Why money does make you happy

Rich man holding money in hand

And this is precisely where we draw the bridge to the happiness-factor of money.

While the lack of it makes you very unhappy, people say that after a certain threshold more money does not make you happier.

I agree with that. Whenever I had enough money to live comfortably, getting more of it didn’t do much. Plus, buying new things only releases dopamine for a very short amount of time

However, once you have enough tickets to not worry about your survival, you will start to send those tickets outwards.

If you become rich at some point, you will naturally spend a lot of it on shallow things. It’s really just a display of power and a feeling of freedom. To be able to buy all these things.

At some point, you will most likely decide that you can help others with those tickets. The people within your tribe to secure their own survival. It’s exactly what humans did in the past when they’ve built walls around their tribes and set guards to defend them. It was to secure the survival of the tribe itself.

If you give money to friends, you expect them to stand in your favor, or at least you are trying to buy loyalty so they don’t backstab you.

People will mouth the words that they do it out of selflessness, but in my experience, this is a comforting lie. Reality paints that you do it to secure your own survival by offering survival to the tribe.

This then is where happiness is derived from. The bigger the distance between fighting for your survival, the more comfortable you feel.

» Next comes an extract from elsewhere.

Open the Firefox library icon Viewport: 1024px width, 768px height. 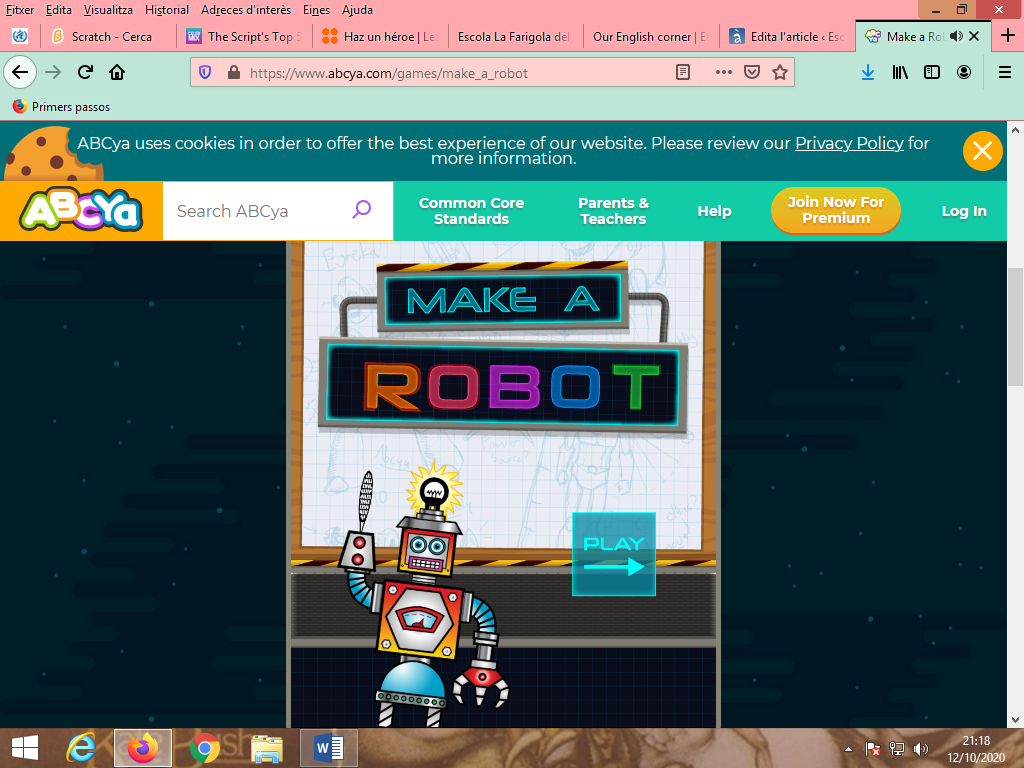pos(900,72)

Why a lot of money won’t make you happy

Business man pushing large stone up to hill , Business heavy tas

The sad reality, however, is that humans are never truly happy. Especially men. We are not meant to live in that comfortable state.

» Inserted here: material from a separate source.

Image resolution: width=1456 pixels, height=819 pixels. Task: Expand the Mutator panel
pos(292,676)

This is the lottery winner phenomenon.

All of a sudden, survival is completely out of the equation and they can just buy whatever they want in their bubble of comfort. This then is when they become sluggish and addicted to the dopamine.

Imagine an ancient tribe who never had to fight off intruders or enemies. There would be no need for walls. No need for developing new tools, no need for physical prowess to actually withstand the adversity at the gates.

This is exactly where the modern man lacks his grit. Modern society is comfortable enough (even if you’re not rich) that there is no need to be mentally, physically and morally fit. Your mere existence is secured regardless.

As a result, you see some rich people become morbidly obese and not contributing anything. And some rich people like Elon Musk who are worth $208 billion and still work 80 hours a week to change history and society.

One of them is mostly driven by their primitive bio-survival circuit, the other one has achieved a higher state of consciousness.

Conclusion

See money as survival-tickets. These tickets keep you within the societal tribe and above the minimum wage so you don’t have to fight for survival each and every day.

After a certain threshold, more money won’t necessarily make you happier, unless you find ways to contribute to society that propels you forward and/or gives your life meaning.

Having enough money will also make you seemingly selfless when in reality you are selfishly trying to externalize your method of survival by buying friends.

Either way, striving for money is deeply ingrained in our bio-survival circuit. Thus making more money is not evil in any way. It’s a survival mechanism in a tribeless society where humans live in dirty cities and are pretty lonely anyway.